■ Directions
Reproduce word for word the passage of the opinion piece on the CMA's merger guidance below, starting at "One area the" and ending at "absent the transaction?".

*** Document excerpt Section Begins ***

Opinion

Stick or twist?

Stick or twist?

The UK Competition and Markets Authority (CMA) has released guidance on its approach to merger assessment during the Covid-19 crisis. The CMA has been keen to stress that there is no substantive shift, though there may be some changes to its processes to take account of the greater difficulty that it faces in getting information from merging parties and third parties.

One area the CMA has emphasised is the “failing firm defence”, on which it has published a separate Annex. This reiterates the three limb test that it has previously employed:

  • Would the firm have exited absent the transaction?
  • Would there have been an alternative purchaser for the firm or its assets?
  • What would the impact of exit be on competition compared to the competitive outcome that would arise from the acquisition?

In normal times, this test would seem to capture well the fundamental issues around the failing firm – essentially whether there is a less anti-competitive solution.

*** Document excerpt Section Ends ***
*** Given information Section Begins ***

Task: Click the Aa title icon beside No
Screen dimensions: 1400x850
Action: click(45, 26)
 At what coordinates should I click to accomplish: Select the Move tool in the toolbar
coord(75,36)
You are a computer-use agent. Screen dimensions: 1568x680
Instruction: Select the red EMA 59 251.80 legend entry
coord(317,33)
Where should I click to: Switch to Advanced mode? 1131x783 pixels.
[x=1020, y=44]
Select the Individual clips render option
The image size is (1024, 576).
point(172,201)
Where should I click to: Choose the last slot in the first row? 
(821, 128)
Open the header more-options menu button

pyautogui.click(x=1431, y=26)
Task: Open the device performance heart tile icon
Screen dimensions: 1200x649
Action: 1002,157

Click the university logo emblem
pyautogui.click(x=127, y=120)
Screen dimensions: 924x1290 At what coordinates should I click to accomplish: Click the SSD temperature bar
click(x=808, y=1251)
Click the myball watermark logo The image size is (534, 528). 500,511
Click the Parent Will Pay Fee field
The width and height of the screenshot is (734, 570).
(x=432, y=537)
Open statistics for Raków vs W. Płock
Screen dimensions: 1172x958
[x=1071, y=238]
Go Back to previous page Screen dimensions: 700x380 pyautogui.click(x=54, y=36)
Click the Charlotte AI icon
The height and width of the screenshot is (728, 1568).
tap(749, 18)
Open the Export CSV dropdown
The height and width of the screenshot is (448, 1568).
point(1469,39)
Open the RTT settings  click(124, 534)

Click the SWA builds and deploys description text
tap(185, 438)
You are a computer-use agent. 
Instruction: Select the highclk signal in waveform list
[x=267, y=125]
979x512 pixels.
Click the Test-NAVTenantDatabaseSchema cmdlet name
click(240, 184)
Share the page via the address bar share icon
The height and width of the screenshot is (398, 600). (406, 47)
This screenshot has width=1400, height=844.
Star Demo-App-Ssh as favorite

*** Given information Section Ends ***

■ Response to the task
One area the CMA has emphasised is the “failing firm defence”, on which it has published a separate Annex. This reiterates the three limb test that it has previously employed:

  • Would the firm have exited absent the transaction?